● DOCUMENT
Project component. The first three weeks of lectures and homework summarize basic protocols that provide the background knowledge for the project. The students then work in teams on a significant software project. The default project is to build a simulator of Internet routing and congestion control algorithms. Other projects on energy and electric vehicles are available too (more information below). This part is primarily on software development and students mainly work with their team members and project TAs.
Analytical component. The lectures and homework after week 3 develop analytical methods for Internet congestion control. We will also give an overview on other topics such as wireless networking, security and privacy. The congestion control mechanism has been responsible for maintaining stability as the Internet scaled up in size, speed, traffic, volume, coverage, and complexity by many orders of magnitude over the last three decades. We will explain: (1) How to model congestion control algorithms? (2) Are the models well defined? (3) How to characterize the equilibrium points of a congestion control model? (4) How to prove the stability of the equilibrium points? We will study basic results in ordinary differential equations, convex optimization, Lyapunov stability theorems. We will apply these results to prove equilibrium and stability properties of the congestion control models and explore their practical implications.
The analytical part is highly mathematical and will closely follow the lecture notes on TCP congestion control and the text on feedback systems. Our primary goal is to develop a coherent theory of Internet congestion control from the ground up to help understand and design the equilibrium and stability properties of large-scale networks under end-to-end control. In addition, we have two broader purposes in mind. First we wish to introduce a set of system theoretic tools and illustrate their application to concrete problems. Second we wish to demonstrate in depth the entire process of understanding a physical system, building mathematical models of the system, analyzing the models, exploring the practical implications of the analysis, and using the insights to improve a design. Even though our development is carried out in the context of congestion control, these analytical tools and the research process are much more broadly applicable.
Computer networks is a rich and diverse subject, spanning mathematical modeling and analysis, algorithm design, implementation and experiments. A single course necessarily only samples a very small cross section. The goal of this course is to, on the one hand, introduce an analytical perspective to networking, and on the other hand, provide a hands-on experience through a significant project.

● THE TASKS
1. Answer these questions using the course description:
(a) How many weeks of lectures and homework cover basic protocols?
(b) What is the default team project?
(c) Which stability theorems does the analytical component study?
2. Continue the course description from its final sentence.
The lines that come after the course description are separate material with no connection to it.

● DATA LINES
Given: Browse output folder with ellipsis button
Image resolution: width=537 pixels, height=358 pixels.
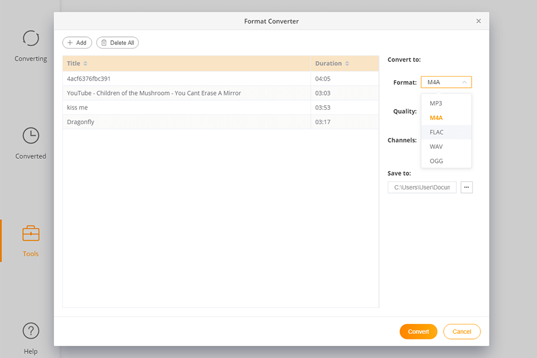Looking at the screenshot, I should coord(467,187).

● RESPONSES
1.
(a) Three weeks.
(b) Building a simulator of Internet routing and congestion control algorithms.
(c) Lyapunov stability theorems.

2.
This course can be combined with CS/EE 144 Networks: structure and economics (Winter) and CS/EE 145 Projects in networking (Spring) to satisfy the project requirement for CS undergraduate degree, though CS/EE 143 is not a prerequisite for either CS/EE 144 or CS/EE 145.
There are also many good online classes and materials that you should take advantage of.
Each project team usually consists of 4 students, plus or minus 1. Each team can either work on the network simulator project or one of the special projects.
For homework, you should try to solve the problems yourself first. Only after that should you discuss with your fellow students. You must however write up your own solution independently. Do not look at previous years' solutions; this includes completed assignments from past students.
For projects, each group is expected to submit work that is entirely that group's work. Do not look at previous years' repositories (codes, reports, presentations). Referring to other documentation/online question and answer forums is allowed and often helpful, but all code submitted must still be entirely written by you. Don't plagiarize. If a resource is heavily referenced, provide a citation.
Caltech's Honor Code "No member of the Caltech community shall take unfair advantage of any other member of the Caltech community" is a critical pillar of campus life. We expect everyone to abide by the Honor Code. In case of doubt, please ask. Any issues with the honor code should be brought to the Instructors or directly to Caltech's Board of Conduct.
This
is tentative and subject to change.
You can have up to 1 homework set late for up to 5 days without penalty. After that, each late homework will be accepted and graded with 10% discount/day of the total points of that homework set, for up to 5 days, after which the homework set will receive 0 point.
The first half of the course will have more homework; the second half less homework so you can spend more time on your project. You should be able to start on your project after week 3, and we will cover all the networking concepts you need for the network simulator project around mid October.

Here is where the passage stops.